Cr Yam said the solutions needed “to be longer term”, such as housing assistance and mental health services to provide meaningful support for the town.

He did not want to talk about the October incident for cultural reasons but said the town was suffering ongoing mental health issues in the aftermath of the tragedy.

“People don't just heal overnight or in a couple of weeks, it takes years to heal people from trauma,” he said.

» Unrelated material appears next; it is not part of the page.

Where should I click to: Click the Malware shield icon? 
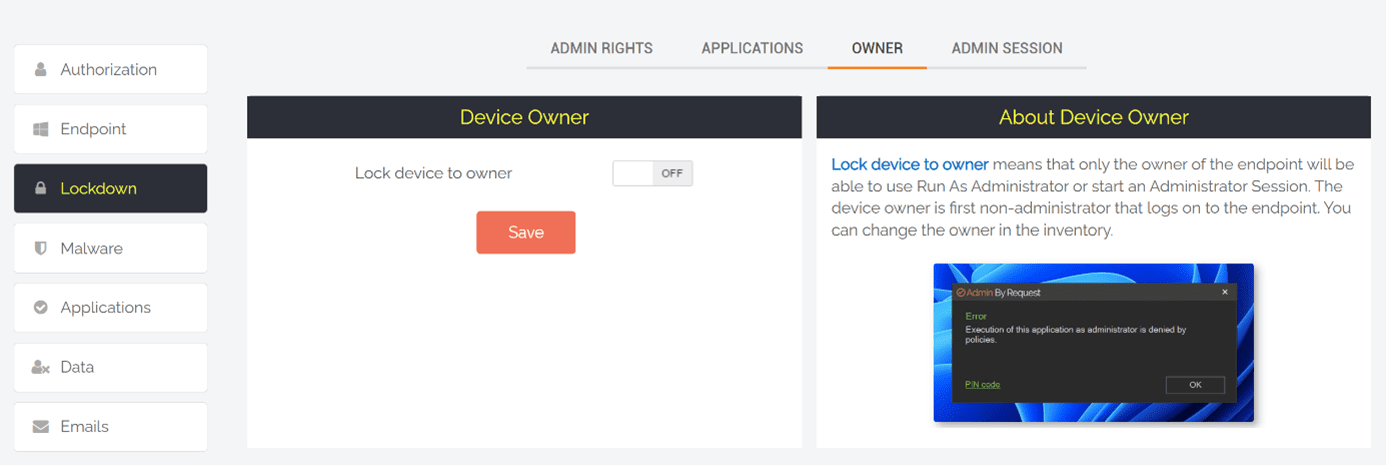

“It’s all okay to have everyone here at the time supporting us and that was good, we thank everyone for doing that, but it’s the long term - that’s when it really hurts people, in the long term.”

Torres and Cape Hospital and Health Service chief executive, Mr Michel Lok, said in a statement that the organisation: “Has been in close discussions with community and family representatives at Kowanyama to ensure their needs for appropriate support are being met.”

However, the social worker flown in this week will only be in Kowanyama for one week before being replaced by a mental health clinical nurse the following week only.

These two additional staff members will work alongside an existing permanent mental health clinical nurse who travels to Kowanyama each week and remains in the community for four days.

The Torres and Cape Hospital and Health Service could not confirm whether these additional staff resources would be ongoing, but said they: “Will continue to monitor the situation and provide additional resources and support if and as required by the community.”

Health Minister Cameron Dick said on Friday he would be writing to the federal health minister requesting a review into the health services available in Kowanyama.